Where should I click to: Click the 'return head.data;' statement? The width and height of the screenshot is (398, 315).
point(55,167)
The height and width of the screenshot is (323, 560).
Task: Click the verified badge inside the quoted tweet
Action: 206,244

::::::::::

### Required action
The full listing above should be repeated without omission.

### Written response
Where should I click to: Click the 'return head.data;' statement? The width and height of the screenshot is (398, 315).
point(55,167)
The height and width of the screenshot is (323, 560).
Task: Click the verified badge inside the quoted tweet
Action: 206,244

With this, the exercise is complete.